My own resolutions are far from high definition (YES! A technology pun!). I'm constantly resolving to do things, not just at those moments when, due to some arbitrary fluke of calendar making in the distant past, we all get to watch the numbers click round to zero again and go "aaah". I've already resolved about four times on this very blog to post more, only to be scuppered by my own absentmindedness, lack of organisation and short attention span (DAMN you, facebook tetris! Why can I not just let anyone else have a higher score than me?)

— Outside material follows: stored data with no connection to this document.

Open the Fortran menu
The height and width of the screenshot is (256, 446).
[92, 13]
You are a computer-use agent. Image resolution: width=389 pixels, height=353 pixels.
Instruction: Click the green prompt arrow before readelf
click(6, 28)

My other regular resolution is to exercise more, not in the gym, which as a proud and self confessed skinny emo streak of piss I hold a moral objection to, but just by jogging or swimming enough that I don't have a near heart attack every time that I need to run for the bus. Trouble is, there just aren't enough hours in the day for something that I so loathe doing. How do these people who work out regularly manage it? Unless they actually enjoy the gym experience, which I can't even begin to believe. Even when you remove the factor of trying to exercise in skinny jeans and eyeliner without everyone around you laughing themselves into an epileptic fit, you're still left with the sheer humiliating drudgery of it all. It somehow manages to combine mind-numbing boredom with intense physical discomfort, all the while asking you to pay for the experience, rather like purchasing a membership to the museum of R&B, knitwear and vegan cooking, where for a nominal fee the staff will hold your arms apart and take turns beating you around the torso with wet sacks of cement, but you can't shut your eyes because they're stapled open like that scene in A Clockwork Orange, forced to watch an endless parade of chunky sweaters and deep-fried haloumi, the warblings of R. Kelly only drowned out by the screeching of the curators as they laugh themselves silly at your discomfort, crying with laughter, for two hours, laughing, laughing, laughing.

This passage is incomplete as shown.